* **DIRECTIONS**
Look through the records below for the line holding "This screenshot has width=447, height=241.". Write it out exactly, with each following line through the line holding "Image resolution: width=1319".
++++++++++++++++++++
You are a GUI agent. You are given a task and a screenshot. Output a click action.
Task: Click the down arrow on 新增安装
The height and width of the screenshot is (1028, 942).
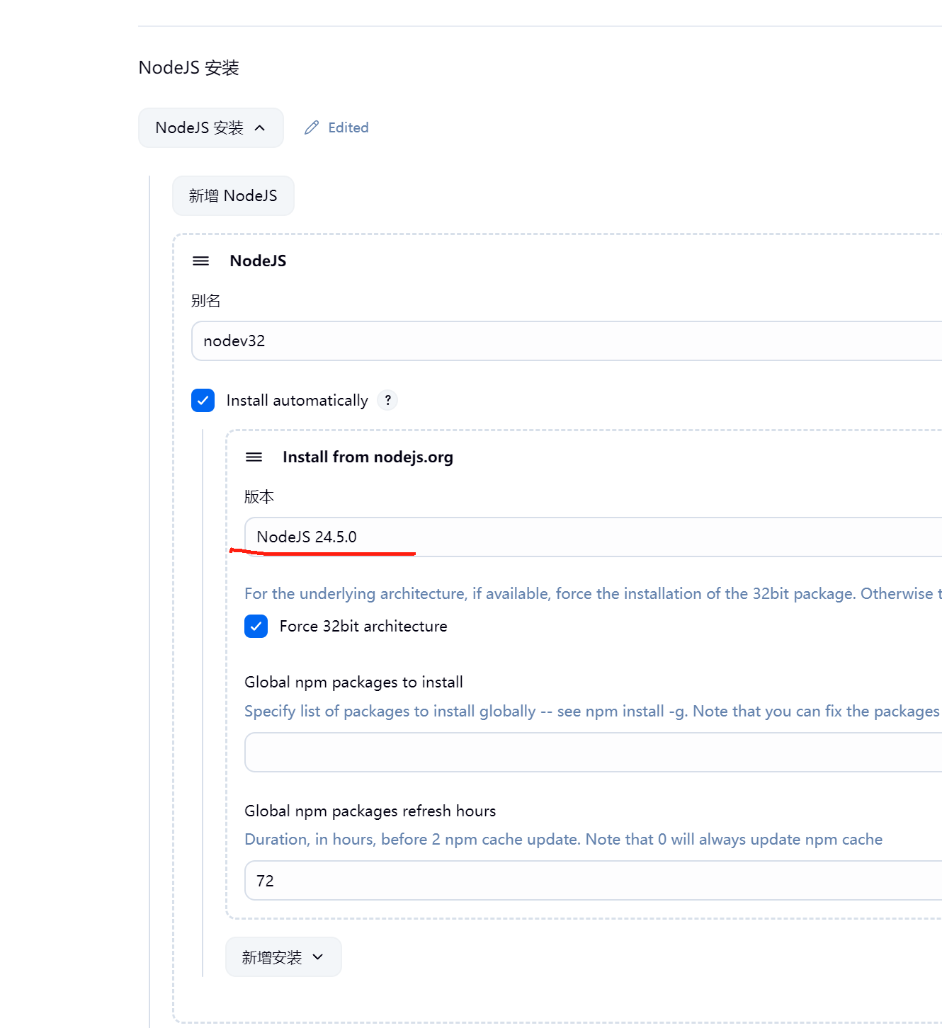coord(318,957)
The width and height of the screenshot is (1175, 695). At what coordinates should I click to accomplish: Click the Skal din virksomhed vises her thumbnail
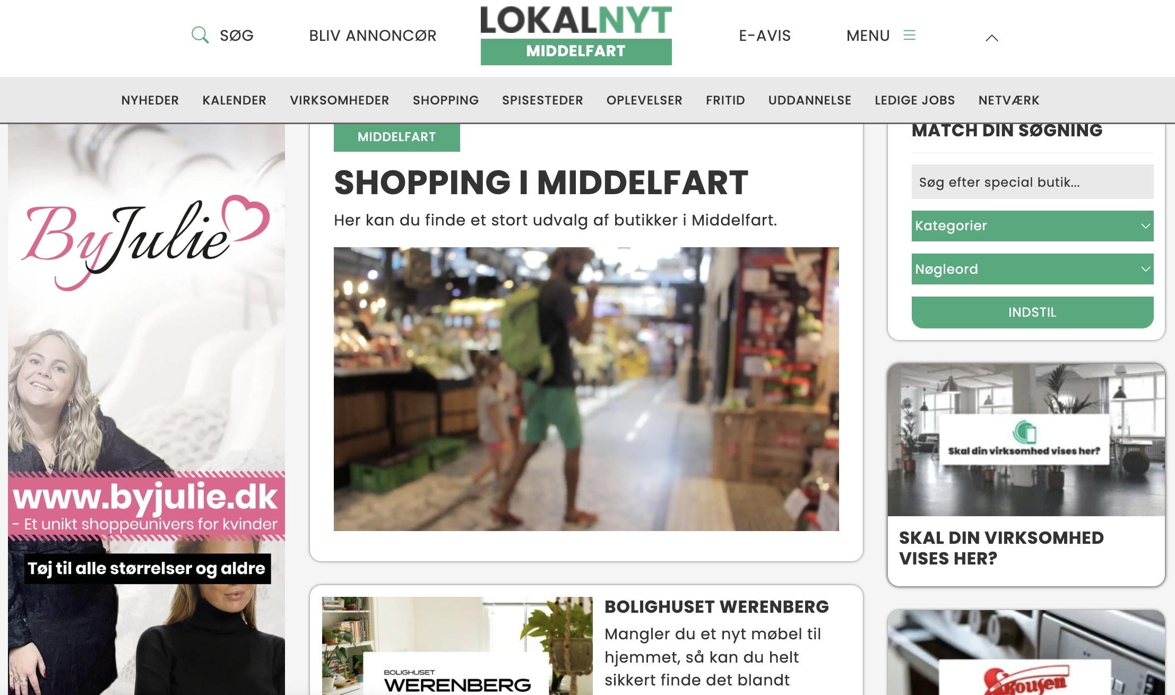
++++++++++++++++++++
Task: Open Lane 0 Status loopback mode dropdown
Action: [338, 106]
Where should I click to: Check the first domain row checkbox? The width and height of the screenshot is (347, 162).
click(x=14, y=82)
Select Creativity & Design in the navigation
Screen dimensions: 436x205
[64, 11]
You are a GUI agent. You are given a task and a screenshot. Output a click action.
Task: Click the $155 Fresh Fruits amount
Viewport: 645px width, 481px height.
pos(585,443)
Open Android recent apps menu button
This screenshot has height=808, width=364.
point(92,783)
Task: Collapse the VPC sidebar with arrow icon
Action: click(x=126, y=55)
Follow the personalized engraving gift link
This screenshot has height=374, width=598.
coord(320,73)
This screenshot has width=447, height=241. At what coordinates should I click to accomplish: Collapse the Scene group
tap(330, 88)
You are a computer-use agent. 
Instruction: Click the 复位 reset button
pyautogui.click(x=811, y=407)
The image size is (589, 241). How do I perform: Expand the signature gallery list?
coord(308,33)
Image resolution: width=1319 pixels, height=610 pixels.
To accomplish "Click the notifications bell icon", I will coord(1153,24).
++++++++++++++++++++
* **YOUR SOLUTION**
This screenshot has width=447, height=241. At what coordinates should I click to accomplish: Collapse the Scene group
tap(330, 88)
You are a computer-use agent. 
Instruction: Click the 复位 reset button
pyautogui.click(x=811, y=407)
The image size is (589, 241). How do I perform: Expand the signature gallery list?
coord(308,33)
Image resolution: width=1319 pixels, height=610 pixels.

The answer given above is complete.